The Southern Roots of Ida B Wells-Barnett’s Revolutionary Activism By Rychetta N. Watkins
Before Ida B Wells-Barnett expanded her revolutionary essence to the north, and even all the way to places like Britain; she began her long journey to activism deep in the heart of her southern roots, in Memphis. In the article, The Southern Roots of Ida B Wells-Barnett’s Revolutionary Activism, by Rychetta N. Watkins, Watkins reconstructs Ida B Wells’ life of activism, feminism, and leadership as a Southerner. As a goal to reemerge the revolutionary history of Wells’ life, the author also wrote this article for “ a personal journey of re-education about this dynamic woman” (Watkins 2008, 108). She accounts for Wells’ southern experiences as the source for her revolutionary mindset and actions.

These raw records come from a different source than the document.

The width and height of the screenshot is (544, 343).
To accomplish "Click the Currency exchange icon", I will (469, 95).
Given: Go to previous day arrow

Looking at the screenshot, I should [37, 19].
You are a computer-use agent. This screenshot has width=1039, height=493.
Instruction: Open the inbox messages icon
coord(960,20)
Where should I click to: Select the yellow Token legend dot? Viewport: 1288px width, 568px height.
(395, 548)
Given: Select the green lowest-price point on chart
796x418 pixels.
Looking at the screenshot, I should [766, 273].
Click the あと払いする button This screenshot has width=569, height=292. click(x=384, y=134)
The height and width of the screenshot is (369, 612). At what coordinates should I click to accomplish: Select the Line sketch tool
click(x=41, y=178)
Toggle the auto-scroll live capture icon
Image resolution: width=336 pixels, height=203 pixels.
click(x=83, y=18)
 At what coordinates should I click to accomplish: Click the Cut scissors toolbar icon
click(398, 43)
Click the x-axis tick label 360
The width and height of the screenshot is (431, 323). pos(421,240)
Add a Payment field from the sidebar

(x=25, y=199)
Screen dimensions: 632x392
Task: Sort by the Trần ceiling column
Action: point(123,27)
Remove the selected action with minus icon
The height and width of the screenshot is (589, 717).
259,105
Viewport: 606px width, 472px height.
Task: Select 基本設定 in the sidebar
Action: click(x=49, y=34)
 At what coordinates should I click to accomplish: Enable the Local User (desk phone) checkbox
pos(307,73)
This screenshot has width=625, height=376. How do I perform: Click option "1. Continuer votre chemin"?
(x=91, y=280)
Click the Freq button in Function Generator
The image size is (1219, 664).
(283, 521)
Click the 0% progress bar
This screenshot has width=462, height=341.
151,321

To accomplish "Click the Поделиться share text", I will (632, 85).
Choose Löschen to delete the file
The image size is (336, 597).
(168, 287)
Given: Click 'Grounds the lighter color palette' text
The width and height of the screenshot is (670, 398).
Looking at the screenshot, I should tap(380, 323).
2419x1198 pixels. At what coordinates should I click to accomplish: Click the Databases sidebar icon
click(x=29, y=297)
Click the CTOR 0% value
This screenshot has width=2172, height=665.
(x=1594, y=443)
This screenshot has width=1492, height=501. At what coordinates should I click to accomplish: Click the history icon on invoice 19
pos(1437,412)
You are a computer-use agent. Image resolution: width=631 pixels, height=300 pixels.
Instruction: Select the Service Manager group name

It has been remarked that history is forgotten where it is most important. Watkins argues that there are many reasons why Ida B Wells is forgotten amongst today’s catalogue of revolutionary African Americans. She strongly suggests that it’s due to racism, sexism, classicism, and personality skirmishes (Watkins 2008, 108). What this article lacks is a valid explanation of how these listed aspects apply to the marred historical record of such a powerful woman. Due to her time period, sexism played an important role in her acceptance. When studying revolutionary African Americans, men were the center of attention in the field of black studies. Furthermore, women didn’t start to gain any rights until the 1960s and 1970s when the women’s rights movement reached its climax. Only then did women start to rediscover the buried history of former feminist African Americans. In addition, her historical dissipation is the result of the unyielding effects of time. Her trials and tribulations occurred a long time ago in the 19th century. To put this time difference in perspective, Dr. Martin Luther King Jr. was only two years old when Wells died at the age of sixty-eight....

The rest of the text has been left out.